Understandably, the AAP represents significant investment and the government that funds the program is keen to ensure that the investment is properly protected. Thus, the Athlete Agreement was originally created in the 1980s to secure, through a contract, the athlete’s commitment to intensive training and all that that entailed, including avoiding conduct that would bring sport into disrepute, abstaining from drugs and banned substances and methods, and living in a lifestyle conducive to achieving high performance results.
Over time, national sport federations added other conditions into the Athlete Agreement, including commitments to national team program and activities, requirements to report on training progress, compliance with the sport organization’s administrative policies, adherence to anti-doping rules, and promotional appearances on behalf of the sport. More recently, as we now see, these Agreements include clauses relating to restrictions on athlete sponsorship, as well as ownership and licensing of the athlete’s image and other personal attributes.
Over the years, we have been involved in a number of disputes over the allocation of AAP funds. These disputes have ranged from who deserves the card, to whether an athlete who has failed to fulfill the Athlete Agreement can have the card taken away, to whether a young athlete shows sufficient promise to warrant a development card. Coaches have been at the heart of these decisions, and the ensuing disputes, appeals, mediations and arbitrations have revolved around the coaches’ discretion to make decisions about athletic performance that are essentially technical in nature.
So how did a decades-old written agreement linked to a funding program become the commercial contract that now exists between most Canadian sport federations and their athlete members – a contract that in turn enables sport federations to enter into complex commercial transactions with private interests? It may be that the Athlete Agreement should serve the purpose for which it was intended – a “to-do” list for the athlete who earns a training subsidy from the Canadian taxpayer. Possibly it should not serve as a platform for the negotiation of commercial contracts between and among athletes, sport organizations and corporate sponsors, none of which have anything to do with government funding to improve athletic performance.

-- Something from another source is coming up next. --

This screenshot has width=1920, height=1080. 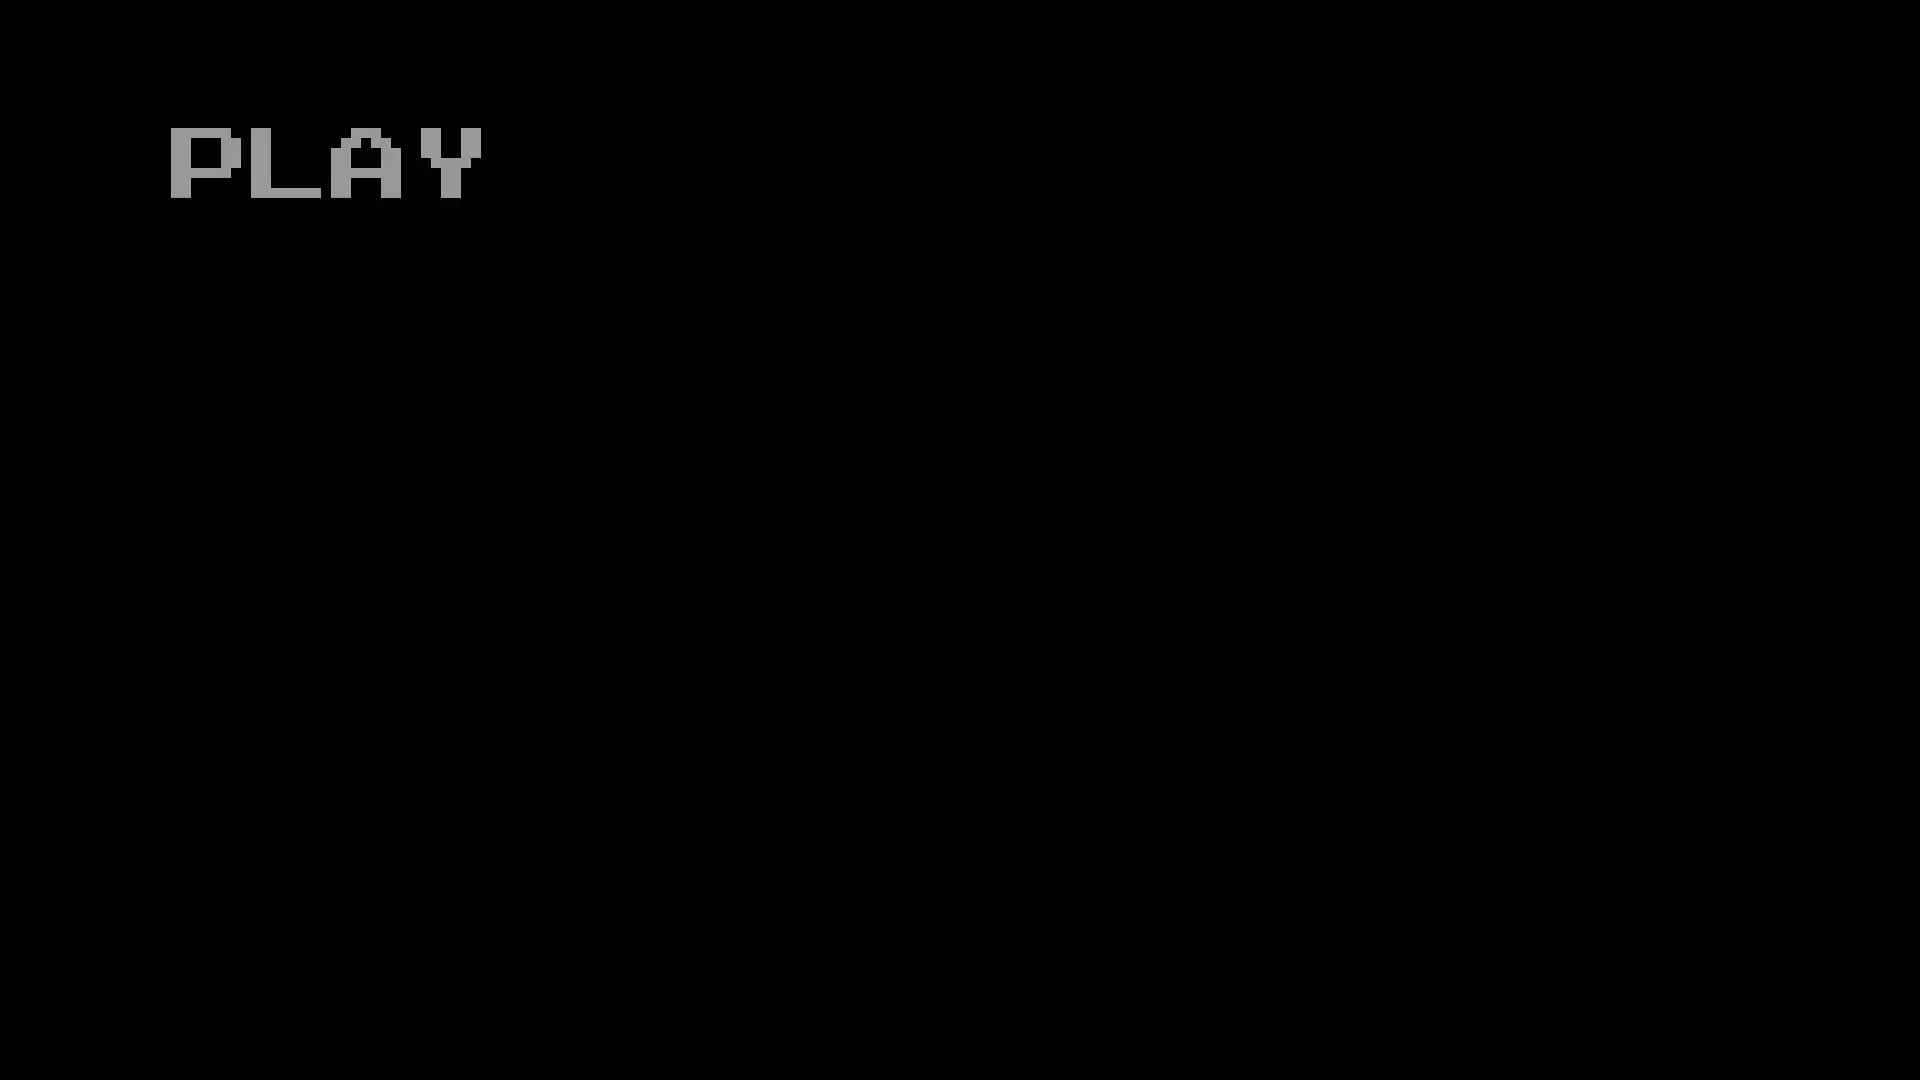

It is also possible that separating AAP funding and commercial contracts could be beneficial for all parties. The simple act of dealing with complex commercial matters separately could go a long way towards creating a situation where the athlete and the sport federation could negotiate an appropriate balance between their competing, yet ultimately complementary interests: the legal right of the athlete to exploit his or her image, and the legitimate need of the sport system to generate revenue to support athlete programs and opportunities.